Parágrafo único - Cada jornal e emissora solicitará à Presidência o credenciamento de representantes, em número não superior a dois de cada órgão, para os trabalhos correspondentes à cobertura jornalística, radialística ou televisiva.

Artigo 224 - Os visitantes oficiais, nos dias de sessão, serão recebidos e introduzidos no Plenário por uma comissão de Vereadores, designada pelo Presidente.
§ 1º - A saudação oficial ao visitante será feita, em nome da Câmara, por Vereador que o Presidente designar para este fim.
§ 2º - Os visitantes oficiais poderão discursar, a convite da Presidência.

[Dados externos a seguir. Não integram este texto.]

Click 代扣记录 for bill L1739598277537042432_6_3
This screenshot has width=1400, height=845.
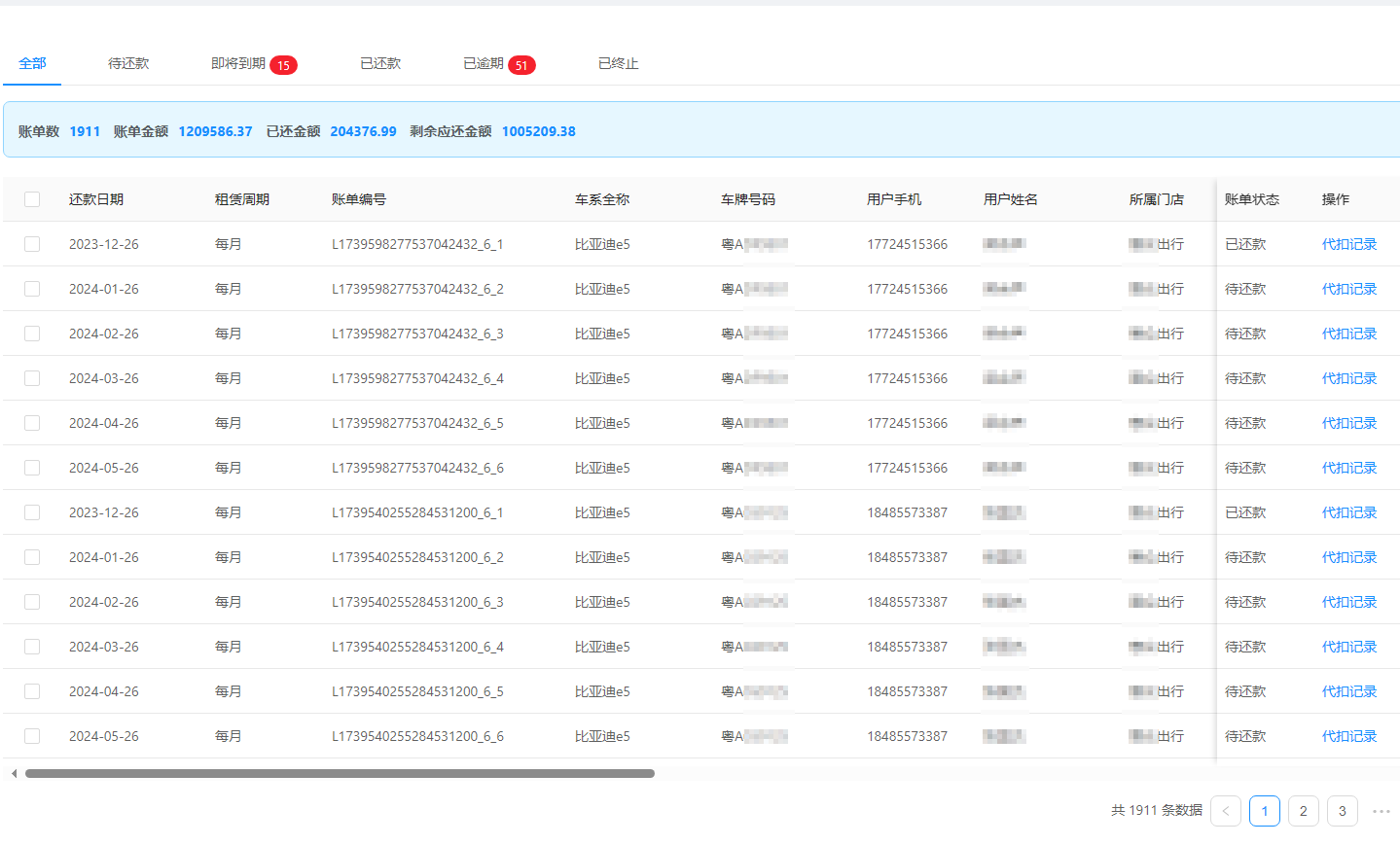click(1348, 334)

Artigo 225 - Nos dias de Sessão e durante o expediente da repartição, deverão estar hasteadas no edifício e na Sala das Sessões as Bandeiras Brasileira, Paulista e do Município, bem como mantidas em Plenário as bandeiras dos municípios de Artur Nogueira, Conchal, Jaguariúna e Santo Antônio de Posse, ex-distritos de Mogi Mirim.

Artigo 226 - O policiamento do recinto da Câmara compete privativamente à Presidência e será feito normalmente por seus funcionários, em especial pelo Diretor-Geral, podendo ser requisitados elementos de corporações civis ou militares para manter a ordem interna.

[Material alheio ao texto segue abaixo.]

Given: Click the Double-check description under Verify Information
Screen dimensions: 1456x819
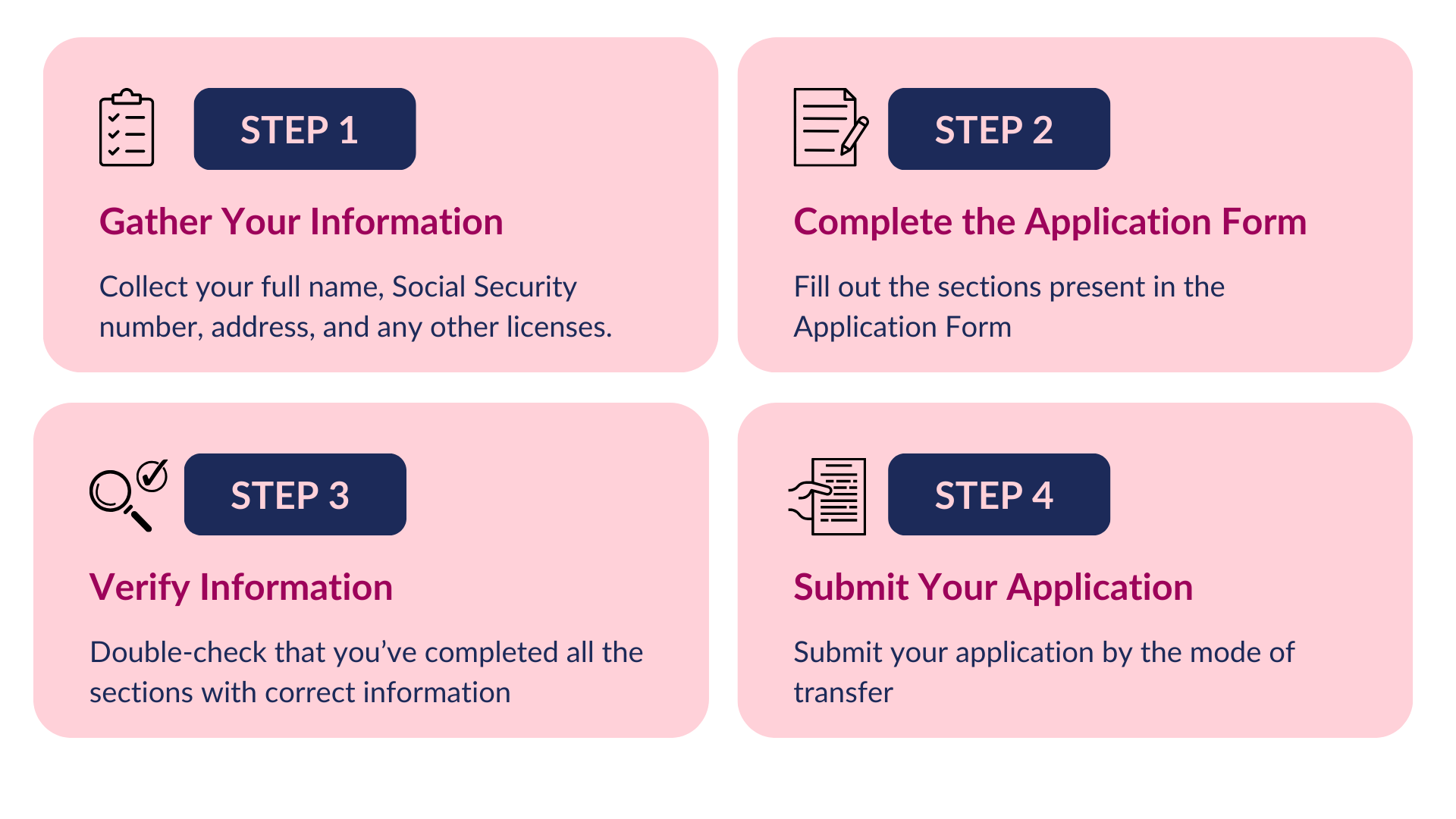Looking at the screenshot, I should pyautogui.click(x=366, y=653).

Artigo 227 - A Tribuna Livre e as Audiências Públicas serão disciplinadas por projetos de Resolução específicos.

Artigo 228 - Na contagem dos prazos, excluir-se-á o dia do começo e incluir-se-á o do vencimento.
§ 1º - Se o vencimento a que se refere este artigo cair em dia de suspensão total ou parcial do expediente, o prazo considerar-se-á prorrogado até o primeiro útil do dia seguinte.
§ 2º - Atendida a regra estabelecida neste Artigo, os prazos que se iniciarem ou vencerem aos sábados serão prorrogados por um dia útil.
§ 3º - Os prazos contar-se-ão em regra:
I - da publicação dos atos, despachos, decisões ou do recebimento da carta de ofício, salvo as exceções previstas em lei;
II - da entrada no protocolo, ou da assinatura da relação ou carga, quando se tratar do encaminhamento interno de autos ou papéis.

TÍTULO XII
Disposições Transitórias

Artigo 1º - Todos os projetos de Resolução que disponham sobre alteração do Regimento Interno, ainda em tramitação nesta data, serão considerados prejudicados e remetidos ao arquivo.

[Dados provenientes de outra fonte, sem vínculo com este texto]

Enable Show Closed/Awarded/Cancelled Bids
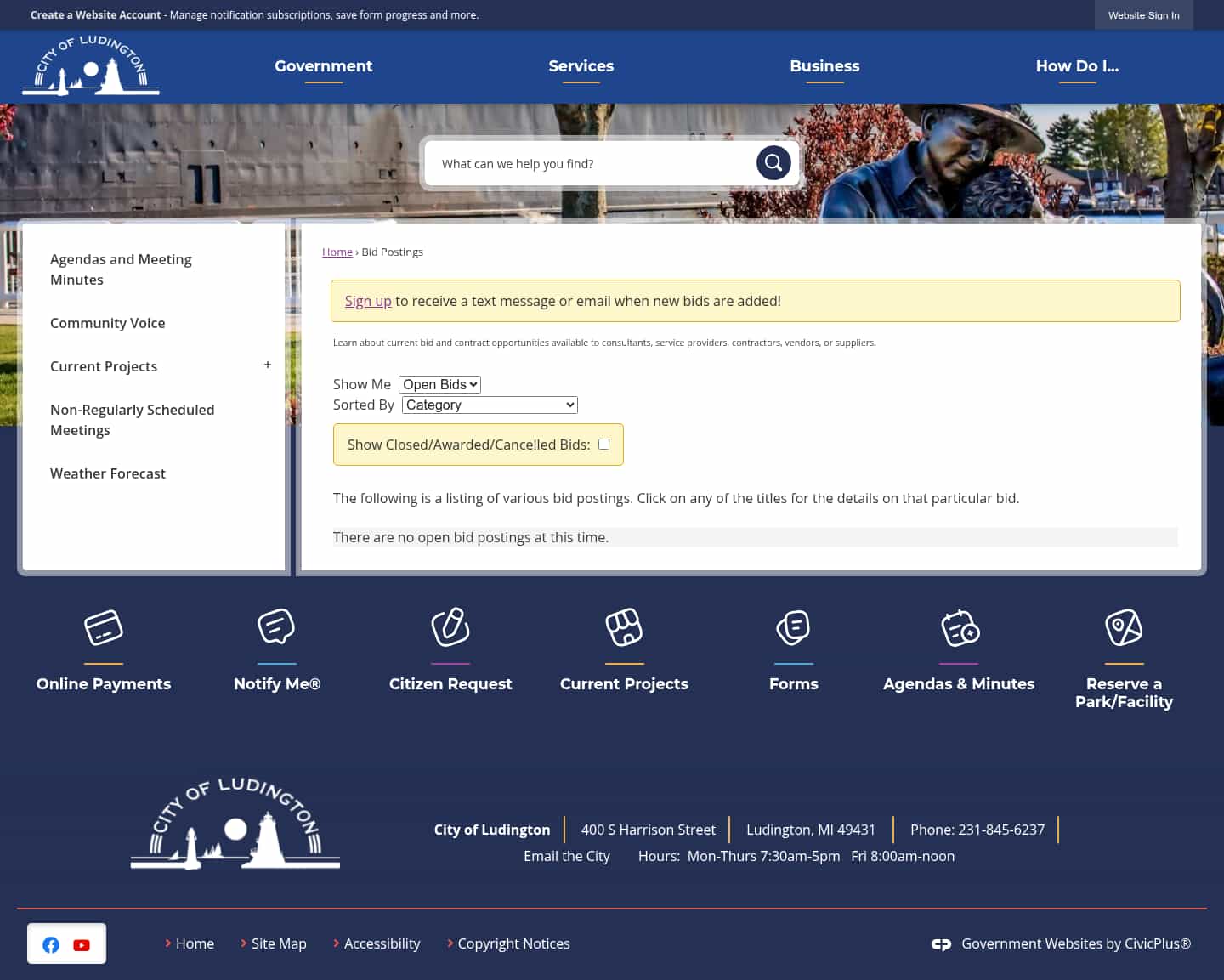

Artigo 2º - Ficam revogados todos os precedentes regimentais eventualmente firmados.

Artigo 3º - Os casos omissos ou as dúvidas que eventualmente surjam quanto à tramitação a ser dada a qualquer processo serão submetidos, na esfera administrativa, por escrito e com as sugestões julgadas convenientes à decisão do Presidente da Câmara, que firmará o critério a ser adotado e aplicado em casos análogos.

Artigo 4º - Esta Resolução entrará em vigor  na data de sua publicação, que será por afixação no quadro de avisos da Câmara e por registro no Cartório de Registro de Imóveis e Anexos desta Comarca, conforme Prevê o Artigo 99 e emenda da vigente Lei Orgânica do Município, sendo expedido edital em jornal oficial.

Artigo 5º - Revogam-se as disposições em contrário e, em especial, as Resoluções nº 103, de 18.9.81 e nº 85, de 22.12.72.

Presidência da Câmara Municipal de Mogi Mirim, 14 dezembro de 1998.

VEREADORA ENGENHEIRA MARILENE MARIOTONI
Presidente da Câmara

Registrada na Secretaria e afixada, em igual data, no Quadro de Avisos da Portaria da Câmara Municipal.